Csec recommends, among others, that the appointment of strategic positions of councils and boards of universities and other parastatals should be revised and subsist on merit.

“Where possible, [the appointments] should be subject to Parliament scrutiny, recommendations and reporting and cease to be based on political allegiance to the ruling elite,” the petition states.

Regarding the recent accreditation of institutions of higher learning, Csec says there is evident politicisation and lack of autonomy in the management and governance of the higher education institutions as well as the National Council for Higher Education (Nche).

“The twin statements on the withdrawal of registration of five universities and no accreditation of study courses and programmes are unclear as they fall short of giving sensible alternative guidance to students who were enrolled in the affected institutions,” the petition reads.
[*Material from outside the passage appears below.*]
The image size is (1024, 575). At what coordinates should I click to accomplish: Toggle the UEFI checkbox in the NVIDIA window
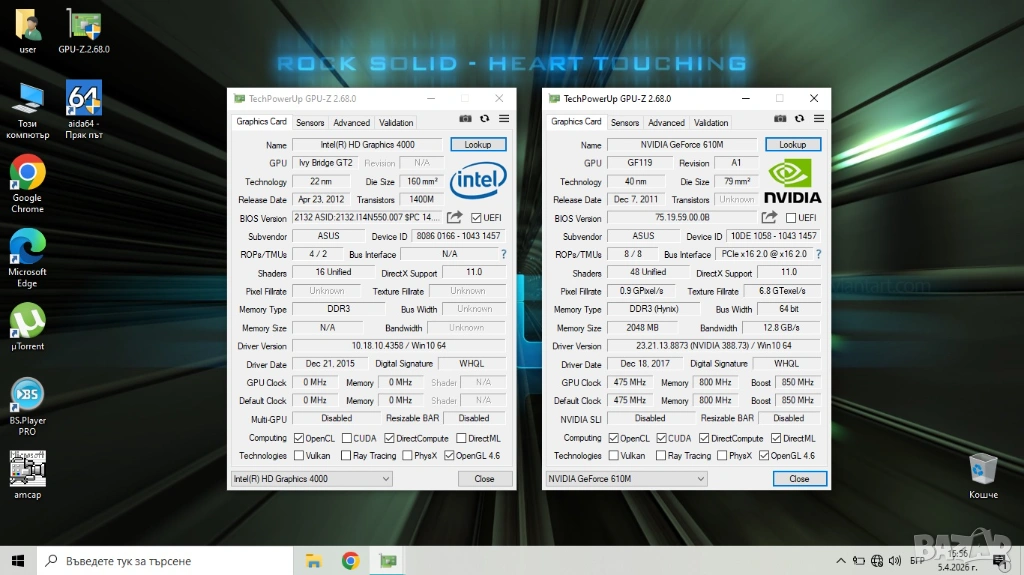click(791, 218)
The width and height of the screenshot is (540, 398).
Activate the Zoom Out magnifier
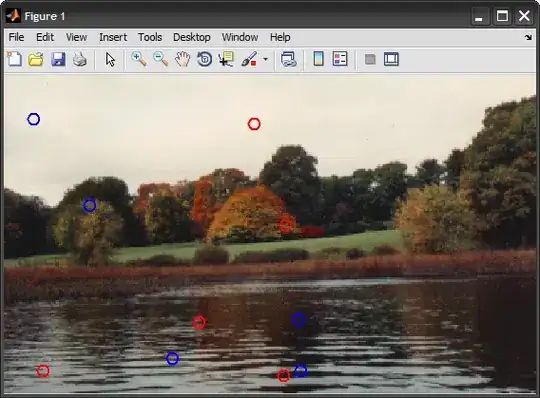160,59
In an interview after receiving the petition on behalf of the Speaker, Chairperson of the Education Committee of Parliament, Elias Chakwera, said his committee is equally unhappy with the standoff in public universities.

He said personally, he enquired from relevant authorities regarding the standoff, adding he is surprised that the matters have not been resolved.

Regarding the accreditation of some institutions of higher learning, Chakwera said Nche is simply doing its job of making sure institutions that offer education in the country are credible.

“I, however, hope government will issue some clarification so that students who have been affected know the direction they have to take,” Chakwera said.